*Text and element pointing records*:
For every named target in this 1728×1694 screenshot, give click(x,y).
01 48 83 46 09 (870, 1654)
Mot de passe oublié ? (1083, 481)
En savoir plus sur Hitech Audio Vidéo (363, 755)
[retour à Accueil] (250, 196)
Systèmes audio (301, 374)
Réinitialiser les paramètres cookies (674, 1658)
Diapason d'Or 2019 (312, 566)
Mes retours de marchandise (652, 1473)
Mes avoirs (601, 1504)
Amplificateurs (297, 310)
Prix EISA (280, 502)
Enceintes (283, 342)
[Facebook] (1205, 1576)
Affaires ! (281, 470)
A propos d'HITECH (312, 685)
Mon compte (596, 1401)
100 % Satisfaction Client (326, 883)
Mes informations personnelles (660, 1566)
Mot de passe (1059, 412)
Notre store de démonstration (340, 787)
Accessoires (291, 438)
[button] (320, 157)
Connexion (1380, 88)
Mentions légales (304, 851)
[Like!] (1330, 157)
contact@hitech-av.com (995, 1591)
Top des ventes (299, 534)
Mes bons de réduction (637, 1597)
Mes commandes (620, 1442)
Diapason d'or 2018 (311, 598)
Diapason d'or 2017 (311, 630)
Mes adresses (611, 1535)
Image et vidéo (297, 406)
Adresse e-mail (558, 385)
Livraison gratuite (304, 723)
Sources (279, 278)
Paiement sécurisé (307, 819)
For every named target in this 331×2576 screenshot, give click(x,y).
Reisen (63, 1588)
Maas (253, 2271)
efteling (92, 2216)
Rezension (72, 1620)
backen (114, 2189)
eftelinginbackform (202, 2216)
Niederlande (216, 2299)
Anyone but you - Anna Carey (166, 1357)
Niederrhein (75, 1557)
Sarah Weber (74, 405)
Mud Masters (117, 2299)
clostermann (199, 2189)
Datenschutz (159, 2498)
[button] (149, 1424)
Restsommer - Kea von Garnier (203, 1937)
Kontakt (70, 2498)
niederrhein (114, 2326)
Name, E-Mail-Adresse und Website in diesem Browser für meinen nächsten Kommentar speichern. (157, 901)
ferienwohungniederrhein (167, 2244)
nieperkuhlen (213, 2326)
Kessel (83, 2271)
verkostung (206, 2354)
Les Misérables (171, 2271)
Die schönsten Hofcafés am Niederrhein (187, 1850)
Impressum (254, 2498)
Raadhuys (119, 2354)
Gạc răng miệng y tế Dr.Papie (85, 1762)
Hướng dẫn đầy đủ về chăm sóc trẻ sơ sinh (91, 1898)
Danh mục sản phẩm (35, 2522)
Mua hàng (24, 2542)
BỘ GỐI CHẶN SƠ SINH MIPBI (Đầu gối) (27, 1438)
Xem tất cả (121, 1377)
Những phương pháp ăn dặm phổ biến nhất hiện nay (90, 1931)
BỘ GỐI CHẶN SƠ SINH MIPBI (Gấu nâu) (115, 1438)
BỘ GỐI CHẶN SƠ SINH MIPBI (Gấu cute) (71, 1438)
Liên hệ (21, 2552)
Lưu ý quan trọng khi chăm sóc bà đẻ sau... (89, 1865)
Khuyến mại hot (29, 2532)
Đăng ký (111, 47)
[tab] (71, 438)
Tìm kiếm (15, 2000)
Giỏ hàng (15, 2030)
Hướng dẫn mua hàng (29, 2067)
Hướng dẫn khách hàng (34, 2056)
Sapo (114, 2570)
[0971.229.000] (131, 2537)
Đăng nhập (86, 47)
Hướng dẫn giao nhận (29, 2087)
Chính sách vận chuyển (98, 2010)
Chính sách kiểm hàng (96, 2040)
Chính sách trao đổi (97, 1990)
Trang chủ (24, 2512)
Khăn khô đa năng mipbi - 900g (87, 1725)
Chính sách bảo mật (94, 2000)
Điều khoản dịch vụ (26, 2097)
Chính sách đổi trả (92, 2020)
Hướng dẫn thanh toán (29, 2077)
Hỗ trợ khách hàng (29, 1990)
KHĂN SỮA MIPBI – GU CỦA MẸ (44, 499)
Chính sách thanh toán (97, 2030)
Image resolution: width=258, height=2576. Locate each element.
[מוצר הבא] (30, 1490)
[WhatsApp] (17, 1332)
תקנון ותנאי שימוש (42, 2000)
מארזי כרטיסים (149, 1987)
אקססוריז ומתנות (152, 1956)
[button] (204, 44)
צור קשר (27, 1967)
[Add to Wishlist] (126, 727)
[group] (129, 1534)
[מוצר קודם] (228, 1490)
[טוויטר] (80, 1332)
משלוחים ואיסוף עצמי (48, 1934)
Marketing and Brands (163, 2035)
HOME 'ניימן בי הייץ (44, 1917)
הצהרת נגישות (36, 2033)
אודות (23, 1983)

*Goal*:
Reproduce all the items above line for line, without changing any character.

*Written response*:
For every named target in this 1728×1694 screenshot, give click(x,y).
01 48 83 46 09 (870, 1654)
Mot de passe oublié ? (1083, 481)
En savoir plus sur Hitech Audio Vidéo (363, 755)
[retour à Accueil] (250, 196)
Systèmes audio (301, 374)
Réinitialiser les paramètres cookies (674, 1658)
Diapason d'Or 2019 (312, 566)
Mes retours de marchandise (652, 1473)
Mes avoirs (601, 1504)
Amplificateurs (297, 310)
Prix EISA (280, 502)
Enceintes (283, 342)
[Facebook] (1205, 1576)
Affaires ! (281, 470)
A propos d'HITECH (312, 685)
Mon compte (596, 1401)
100 % Satisfaction Client (326, 883)
Mes informations personnelles (660, 1566)
Mot de passe (1059, 412)
Notre store de démonstration (340, 787)
Accessoires (291, 438)
[button] (320, 157)
Connexion (1380, 88)
Mentions légales (304, 851)
[Like!] (1330, 157)
contact@hitech-av.com (995, 1591)
Top des ventes (299, 534)
Mes bons de réduction (637, 1597)
Mes commandes (620, 1442)
Diapason d'or 2018 (311, 598)
Diapason d'or 2017 (311, 630)
Mes adresses (611, 1535)
Image et vidéo (297, 406)
Adresse e-mail (558, 385)
Livraison gratuite (304, 723)
Sources (279, 278)
Paiement sécurisé (307, 819)
For every named target in this 331×2576 screenshot, give click(x,y).
Reisen (63, 1588)
Maas (253, 2271)
efteling (92, 2216)
Rezension (72, 1620)
backen (114, 2189)
eftelinginbackform (202, 2216)
Niederlande (216, 2299)
Anyone but you - Anna Carey (166, 1357)
Niederrhein (75, 1557)
Sarah Weber (74, 405)
Mud Masters (117, 2299)
clostermann (199, 2189)
Datenschutz (159, 2498)
[button] (149, 1424)
Restsommer - Kea von Garnier (203, 1937)
Kontakt (70, 2498)
niederrhein (114, 2326)
Name, E-Mail-Adresse und Website in diesem Browser für meinen nächsten Kommentar speichern. (157, 901)
ferienwohungniederrhein (167, 2244)
nieperkuhlen (213, 2326)
Kessel (83, 2271)
verkostung (206, 2354)
Les Misérables (171, 2271)
Die schönsten Hofcafés am Niederrhein (187, 1850)
Impressum (254, 2498)
Raadhuys (119, 2354)
Gạc răng miệng y tế Dr.Papie (85, 1762)
Hướng dẫn đầy đủ về chăm sóc trẻ sơ sinh (91, 1898)
Danh mục sản phẩm (35, 2522)
Mua hàng (24, 2542)
BỘ GỐI CHẶN SƠ SINH MIPBI (Đầu gối) (27, 1438)
Xem tất cả (121, 1377)
Những phương pháp ăn dặm phổ biến nhất hiện nay (90, 1931)
BỘ GỐI CHẶN SƠ SINH MIPBI (Gấu nâu) (115, 1438)
BỘ GỐI CHẶN SƠ SINH MIPBI (Gấu cute) (71, 1438)
Liên hệ (21, 2552)
Lưu ý quan trọng khi chăm sóc bà đẻ sau... (89, 1865)
Khuyến mại hot (29, 2532)
Đăng ký (111, 47)
[tab] (71, 438)
Tìm kiếm (15, 2000)
Giỏ hàng (15, 2030)
Hướng dẫn mua hàng (29, 2067)
Hướng dẫn khách hàng (34, 2056)
Sapo (114, 2570)
[0971.229.000] (131, 2537)
Đăng nhập (86, 47)
Hướng dẫn giao nhận (29, 2087)
Chính sách vận chuyển (98, 2010)
Chính sách kiểm hàng (96, 2040)
Chính sách trao đổi (97, 1990)
Trang chủ (24, 2512)
Khăn khô đa năng mipbi - 900g (87, 1725)
Chính sách bảo mật (94, 2000)
Điều khoản dịch vụ (26, 2097)
Chính sách đổi trả (92, 2020)
Hướng dẫn thanh toán (29, 2077)
Hỗ trợ khách hàng (29, 1990)
KHĂN SỮA MIPBI – GU CỦA MẸ (44, 499)
Chính sách thanh toán (97, 2030)
Image resolution: width=258, height=2576. Locate each element.
[מוצר הבא] (30, 1490)
[WhatsApp] (17, 1332)
תקנון ותנאי שימוש (42, 2000)
מארזי כרטיסים (149, 1987)
אקססוריז ומתנות (152, 1956)
[button] (204, 44)
צור קשר (27, 1967)
[Add to Wishlist] (126, 727)
[group] (129, 1534)
[מוצר קודם] (228, 1490)
[טוויטר] (80, 1332)
משלוחים ואיסוף עצמי (48, 1934)
Marketing and Brands (163, 2035)
HOME 'ניימן בי הייץ (44, 1917)
הצהרת נגישות (36, 2033)
אודות (23, 1983)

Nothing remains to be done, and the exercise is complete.